Two Different Visions of the Center for Inquiry, Indeed

October 1, 2009

I read Ron Lindsay’s recent characterization of my misgivings about “Blasphemy Day” with dismay. I am so stunned by his blog that I can hardly believe what I read. He says that there are two different visions of CFI. His scenario of what I have advocated is totally false.  Mr. Lindsay states that:

“Paul Kurtz does offer to the readers of Free Inquiry a choice between two starkly different views if CFI. There is the CFI that stands with those who believe that we should be free to criticize religion just as we criticize other beliefs; then there is the neo-Kurtzian vision of a CFI that would tiptoe around religion for fear of giving offense.”

Has Mr. Lindsay read any of my approximately 1000 articles and more than 50 books written over a long life dedicated to the critical examination of religion and the defense of secular humanism and scientific rationalism? I suppose so, but did he comprehend what I was trying to say?

Do I need to point out that I founded Prometheus Books (in 1969), which is now the largest publishing company in the world specializing in books critical of religion and the defense of humanism and secularism? Prometheus over the past 40 years has published more than 3,000 books, many of them powerful critiques of religion by renowned atheist and skeptical authors.

Do I need to point out that I also initiated the founding of CSICOP (in 1976), publisher of the Skeptical Inquirer , which defends the scientific outlook and has forthrightly criticized paranormal claims? Similarly, I founded the Council for Democratic and Secular Humanism, publisher of Free Inquiry (in 1980), and I have consistently said that we are committed to freedom of inquiry and that religion needs to be critically examined the same as all other claims.

The same thing is true for the establishment of the Center for Inquiry (in 1991), which is “committed to the use of reason, science and free inquiry in every area of human interest” (including, of course, religion.).

I have taken more than 100 trips all over the world encouraging the founding of Centers—from India and China to Africa, Asia, Europe and Latin America—bringing the same message. And I have given thousands of talks and media appearances on similar themes. And now to be castigated for being a “tiptoer”? Wow, that’s gutsy!

The main difference between Mr. Lindsay’s approach and mine is that I have attempted to take “the high road,” if you will, by providing intelligent, responsible and judicious critiques. I am happy to say that as a result the Center for Inquiry has been considered one of the most respected organizations in North America, offering dignified critiques of the reigning orthodoxies and fanaticisms, and we had attracted many of the leading scholars and scientists in the world under our banner.
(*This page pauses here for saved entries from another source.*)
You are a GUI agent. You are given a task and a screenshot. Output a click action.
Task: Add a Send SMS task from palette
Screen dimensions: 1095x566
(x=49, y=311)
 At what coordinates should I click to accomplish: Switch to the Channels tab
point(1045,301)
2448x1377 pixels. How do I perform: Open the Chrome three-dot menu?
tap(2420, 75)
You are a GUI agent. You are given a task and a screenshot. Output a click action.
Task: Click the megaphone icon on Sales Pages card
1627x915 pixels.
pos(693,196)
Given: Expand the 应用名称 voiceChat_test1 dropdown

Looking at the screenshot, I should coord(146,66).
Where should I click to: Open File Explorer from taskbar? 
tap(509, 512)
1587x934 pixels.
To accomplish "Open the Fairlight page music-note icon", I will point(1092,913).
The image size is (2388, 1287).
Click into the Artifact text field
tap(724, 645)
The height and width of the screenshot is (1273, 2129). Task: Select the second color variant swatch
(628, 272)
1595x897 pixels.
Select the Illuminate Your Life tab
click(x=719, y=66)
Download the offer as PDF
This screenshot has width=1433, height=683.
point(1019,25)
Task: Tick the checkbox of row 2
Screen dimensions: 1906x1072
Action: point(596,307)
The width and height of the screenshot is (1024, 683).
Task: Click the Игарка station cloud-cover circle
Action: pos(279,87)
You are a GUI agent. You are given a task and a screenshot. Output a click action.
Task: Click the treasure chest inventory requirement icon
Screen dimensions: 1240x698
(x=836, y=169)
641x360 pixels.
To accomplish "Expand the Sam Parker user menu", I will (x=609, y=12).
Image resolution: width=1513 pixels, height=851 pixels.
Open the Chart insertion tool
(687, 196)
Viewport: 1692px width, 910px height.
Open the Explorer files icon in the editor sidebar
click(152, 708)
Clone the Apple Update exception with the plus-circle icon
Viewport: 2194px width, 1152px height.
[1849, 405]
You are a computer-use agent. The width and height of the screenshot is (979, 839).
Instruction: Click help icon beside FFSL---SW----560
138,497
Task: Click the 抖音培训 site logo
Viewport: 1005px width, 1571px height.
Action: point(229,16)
Indeed, the Center for Inquiry had been the largest freethought organization in North America—larger in readership and resources than all of the other organizations committed to similar goals combined!

My objection to Blasphemy Day is that it can be rather sophomoric; particularly the holding of a contest to see who come up with the most pithy forms of blasphemy. I have consistently said that if we are to be taken seriously, we need to provide the best scholarly and scientific examination of claims. I have also forthrightly defended “the right to blaspheme;” but there are different ways of doing this, and I submit that poking fun at ones opponents is counterproductive. I do not think that “in your face” atheism will get us very far. I have defended the right of the Danish newspaper to publish cartoons critical of Muslim suicide bombers, and I am not unilaterally opposed to the use of cartoons, particularly where there is a political or social point that needs to be made. But this is different from purposely seeking to blaspheme to gain public notoriety.

My second and most important response to Mr. Lindsay is that he has totally ignored the main point of my life work, namely that we need to be affirmative and positive, providing constructive alternatives to religious systems of faith. And here the development of humanist ethical principles and values are crucial.

In my view, the main failure of “atheist fundamentalists”—and they do exist—is that they often are so eager to criticize theistic religions that they ignore the need to develop a genuine moral compass and the principles of personal morality.

I have been called “the father of secular humanism” (for well or for woe). I do not believe that atheism is a necessary condition of being a secular humanist. One may be an agnostic or skeptic, or simply indifferent to religion. Thus our appeal should be broad enough to attract a larger section of the general public, without asking that they pass the “atheist’s test” of purity. This will drive more people away than attract; and the argument is patently nonsensical.

The point to be made is that it is possible to lead a creative and meaningful life of joy and fulfillment, be concerned not only with one’s one self-interest, but with the needs of others, be empathetic and loving, a good parent and a conscientious citizen in the community, respecting those with whom we disagree, being committed to the use of reason—but also have a compassionate heart, exemplifying genuine affection and good will toward others.

There are indeed two different visions of the Center for Inquiry: The first insists that there ain’t no God. And that people who believe in him are foolish. The second agrees that there is insufficient evidence for God, but that humans have the opportunity to realize the fullness of life for themselves and society. The second vision is affirmative and constructive in scope, and has proven enormously successful thus far. It would be a tragedy of monumental proportions to abandon it now.